:: Data excerpts ::

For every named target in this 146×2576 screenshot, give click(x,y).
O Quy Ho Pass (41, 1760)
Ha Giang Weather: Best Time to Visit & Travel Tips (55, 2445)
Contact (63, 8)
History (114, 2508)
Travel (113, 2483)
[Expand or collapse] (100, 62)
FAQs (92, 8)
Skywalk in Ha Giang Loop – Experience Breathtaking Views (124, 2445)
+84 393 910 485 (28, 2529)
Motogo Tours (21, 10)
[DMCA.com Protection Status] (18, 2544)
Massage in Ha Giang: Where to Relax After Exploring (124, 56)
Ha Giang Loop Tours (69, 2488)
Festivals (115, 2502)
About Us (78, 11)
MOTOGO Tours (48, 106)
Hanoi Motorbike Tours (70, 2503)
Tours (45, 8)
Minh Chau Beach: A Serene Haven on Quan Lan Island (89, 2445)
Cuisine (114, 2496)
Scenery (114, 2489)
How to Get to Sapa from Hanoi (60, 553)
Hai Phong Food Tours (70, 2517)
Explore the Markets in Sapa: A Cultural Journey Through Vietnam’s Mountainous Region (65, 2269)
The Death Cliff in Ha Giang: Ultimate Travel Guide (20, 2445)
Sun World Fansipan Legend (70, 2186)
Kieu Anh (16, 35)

:::

** What you are asked to do **
Show all lines above holding the word "Tours".

** Task solution **
Motogo Tours (21, 10)
Ha Giang Loop Tours (69, 2488)
MOTOGO Tours (48, 106)
Hanoi Motorbike Tours (70, 2503)
Tours (45, 8)
Hai Phong Food Tours (70, 2517)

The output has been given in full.